Gather every line below where "width" appears.

• [Recorded information]

=-=-=

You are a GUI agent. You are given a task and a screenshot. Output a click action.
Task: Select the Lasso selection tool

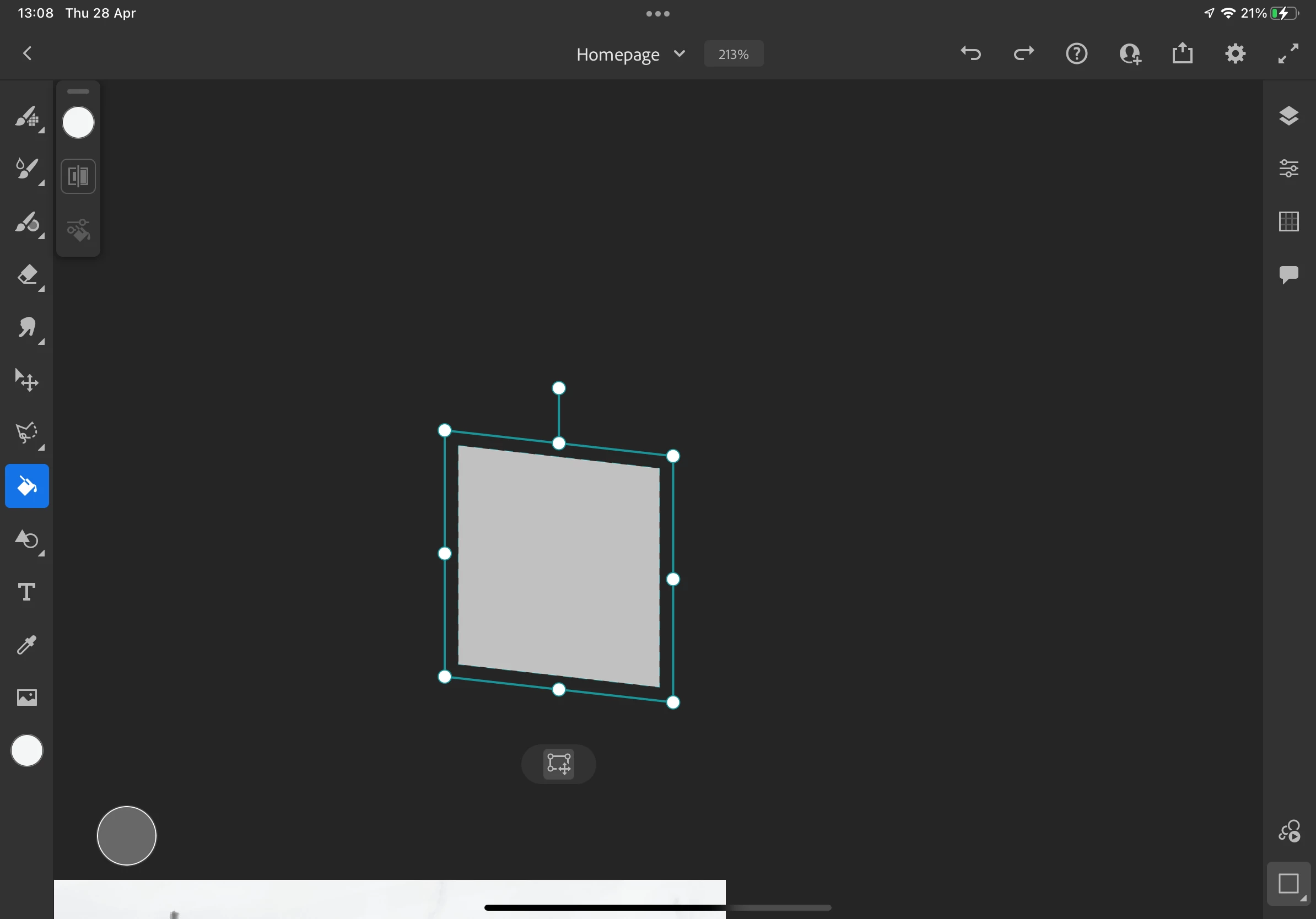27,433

=-=-=

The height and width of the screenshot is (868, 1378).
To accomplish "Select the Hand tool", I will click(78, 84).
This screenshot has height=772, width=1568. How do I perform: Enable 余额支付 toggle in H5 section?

=-=-=

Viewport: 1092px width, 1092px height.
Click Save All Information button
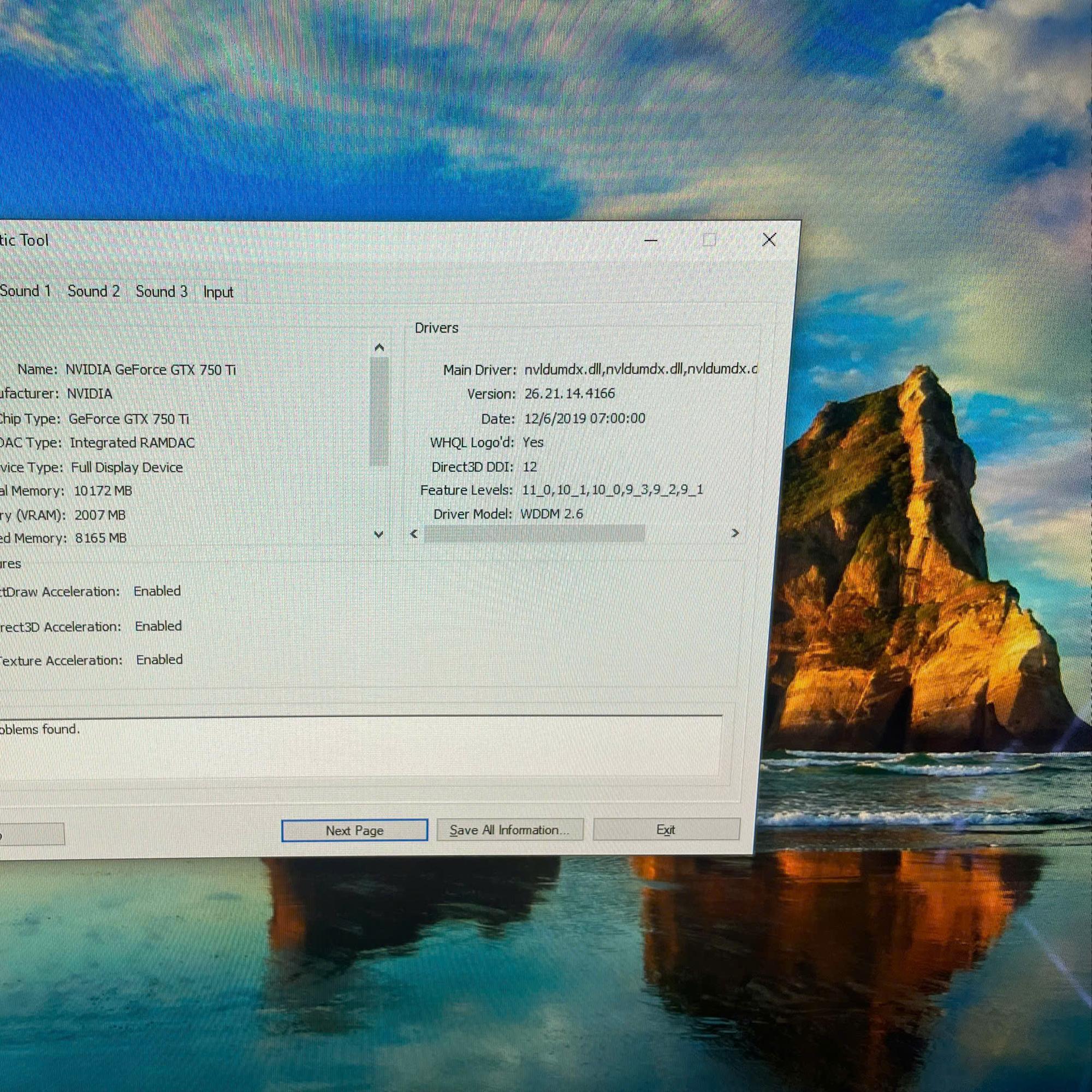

=-=-=

• [Solution for this problem]
The height and width of the screenshot is (868, 1378).
This screenshot has height=772, width=1568. How do I perform: Enable 余额支付 toggle in H5 section?
Viewport: 1092px width, 1092px height.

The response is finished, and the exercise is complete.